◆ What you need to do ◆
Replace "checkbox" with "tick box" in the lines below and write them out again, leaving everything else as it is.

╭─ Given entries

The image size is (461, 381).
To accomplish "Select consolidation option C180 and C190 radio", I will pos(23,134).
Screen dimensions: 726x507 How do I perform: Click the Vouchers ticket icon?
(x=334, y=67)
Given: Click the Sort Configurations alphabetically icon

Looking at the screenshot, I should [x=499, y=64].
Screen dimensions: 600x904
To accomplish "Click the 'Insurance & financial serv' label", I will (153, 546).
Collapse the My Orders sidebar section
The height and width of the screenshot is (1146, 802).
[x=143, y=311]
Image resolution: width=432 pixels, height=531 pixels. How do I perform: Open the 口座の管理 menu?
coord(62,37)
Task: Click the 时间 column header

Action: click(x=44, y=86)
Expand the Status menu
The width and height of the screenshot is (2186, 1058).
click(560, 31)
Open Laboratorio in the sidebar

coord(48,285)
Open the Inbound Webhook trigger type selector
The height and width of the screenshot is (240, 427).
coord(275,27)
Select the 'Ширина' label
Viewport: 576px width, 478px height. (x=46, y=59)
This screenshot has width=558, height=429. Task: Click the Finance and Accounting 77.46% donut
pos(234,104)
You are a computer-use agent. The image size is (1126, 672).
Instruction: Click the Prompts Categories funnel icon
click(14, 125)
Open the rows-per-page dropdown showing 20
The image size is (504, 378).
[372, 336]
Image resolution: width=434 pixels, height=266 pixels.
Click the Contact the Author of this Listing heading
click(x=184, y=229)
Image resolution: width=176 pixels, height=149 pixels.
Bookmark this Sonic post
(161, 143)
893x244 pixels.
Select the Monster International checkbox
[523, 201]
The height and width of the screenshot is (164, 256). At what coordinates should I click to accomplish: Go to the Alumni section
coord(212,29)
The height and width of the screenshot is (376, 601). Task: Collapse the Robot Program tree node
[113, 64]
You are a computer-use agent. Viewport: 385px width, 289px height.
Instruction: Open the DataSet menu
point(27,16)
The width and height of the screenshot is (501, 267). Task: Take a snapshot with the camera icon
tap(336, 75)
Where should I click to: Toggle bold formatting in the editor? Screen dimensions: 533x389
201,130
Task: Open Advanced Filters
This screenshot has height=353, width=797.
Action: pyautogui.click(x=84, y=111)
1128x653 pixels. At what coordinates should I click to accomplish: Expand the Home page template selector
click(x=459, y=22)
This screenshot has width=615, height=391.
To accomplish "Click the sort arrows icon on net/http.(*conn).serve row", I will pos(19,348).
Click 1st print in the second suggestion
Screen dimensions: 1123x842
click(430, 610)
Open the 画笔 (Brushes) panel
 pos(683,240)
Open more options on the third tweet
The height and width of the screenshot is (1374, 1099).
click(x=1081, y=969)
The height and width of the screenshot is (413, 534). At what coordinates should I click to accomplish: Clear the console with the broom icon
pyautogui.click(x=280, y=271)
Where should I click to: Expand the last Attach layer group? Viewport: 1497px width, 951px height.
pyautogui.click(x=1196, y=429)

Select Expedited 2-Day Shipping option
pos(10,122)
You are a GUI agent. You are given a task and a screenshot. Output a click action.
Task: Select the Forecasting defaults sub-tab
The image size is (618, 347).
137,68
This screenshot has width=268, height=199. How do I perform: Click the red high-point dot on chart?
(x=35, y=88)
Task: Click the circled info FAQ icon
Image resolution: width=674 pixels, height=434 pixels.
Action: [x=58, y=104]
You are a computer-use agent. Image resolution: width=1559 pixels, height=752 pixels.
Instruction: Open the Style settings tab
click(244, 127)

╰─

◆ Answer ◆
The image size is (461, 381).
To accomplish "Select consolidation option C180 and C190 radio", I will pos(23,134).
Screen dimensions: 726x507 How do I perform: Click the Vouchers ticket icon?
(x=334, y=67)
Given: Click the Sort Configurations alphabetically icon

Looking at the screenshot, I should [x=499, y=64].
Screen dimensions: 600x904
To accomplish "Click the 'Insurance & financial serv' label", I will (153, 546).
Collapse the My Orders sidebar section
The height and width of the screenshot is (1146, 802).
[x=143, y=311]
Image resolution: width=432 pixels, height=531 pixels. How do I perform: Open the 口座の管理 menu?
coord(62,37)
Task: Click the 时间 column header

Action: click(x=44, y=86)
Expand the Status menu
The width and height of the screenshot is (2186, 1058).
click(560, 31)
Open Laboratorio in the sidebar

coord(48,285)
Open the Inbound Webhook trigger type selector
The height and width of the screenshot is (240, 427).
coord(275,27)
Select the 'Ширина' label
Viewport: 576px width, 478px height. (x=46, y=59)
This screenshot has width=558, height=429. Task: Click the Finance and Accounting 77.46% donut
pos(234,104)
You are a computer-use agent. The image size is (1126, 672).
Instruction: Click the Prompts Categories funnel icon
click(14, 125)
Open the rows-per-page dropdown showing 20
The image size is (504, 378).
[372, 336]
Image resolution: width=434 pixels, height=266 pixels.
Click the Contact the Author of this Listing heading
click(x=184, y=229)
Image resolution: width=176 pixels, height=149 pixels.
Bookmark this Sonic post
(161, 143)
893x244 pixels.
Select the Monster International tick box
[523, 201]
The height and width of the screenshot is (164, 256). At what coordinates should I click to accomplish: Go to the Alumni section
coord(212,29)
The height and width of the screenshot is (376, 601). Task: Collapse the Robot Program tree node
[113, 64]
You are a computer-use agent. Viewport: 385px width, 289px height.
Instruction: Open the DataSet menu
point(27,16)
The width and height of the screenshot is (501, 267). Task: Take a snapshot with the camera icon
tap(336, 75)
Where should I click to: Toggle bold formatting in the editor? Screen dimensions: 533x389
201,130
Task: Open Advanced Filters
This screenshot has height=353, width=797.
Action: pyautogui.click(x=84, y=111)
1128x653 pixels. At what coordinates should I click to accomplish: Expand the Home page template selector
click(x=459, y=22)
This screenshot has width=615, height=391.
To accomplish "Click the sort arrows icon on net/http.(*conn).serve row", I will pos(19,348).
Click 1st print in the second suggestion
Screen dimensions: 1123x842
click(430, 610)
Open the 画笔 (Brushes) panel
 pos(683,240)
Open more options on the third tweet
The height and width of the screenshot is (1374, 1099).
click(x=1081, y=969)
The height and width of the screenshot is (413, 534). At what coordinates should I click to accomplish: Clear the console with the broom icon
pyautogui.click(x=280, y=271)
Where should I click to: Expand the last Attach layer group? Viewport: 1497px width, 951px height.
pyautogui.click(x=1196, y=429)

Select Expedited 2-Day Shipping option
pos(10,122)
You are a GUI agent. You are given a task and a screenshot. Output a click action.
Task: Select the Forecasting defaults sub-tab
The image size is (618, 347).
137,68
This screenshot has width=268, height=199. How do I perform: Click the red high-point dot on chart?
(x=35, y=88)
Task: Click the circled info FAQ icon
Image resolution: width=674 pixels, height=434 pixels.
Action: [x=58, y=104]
You are a computer-use agent. Image resolution: width=1559 pixels, height=752 pixels.
Instruction: Open the Style settings tab
click(244, 127)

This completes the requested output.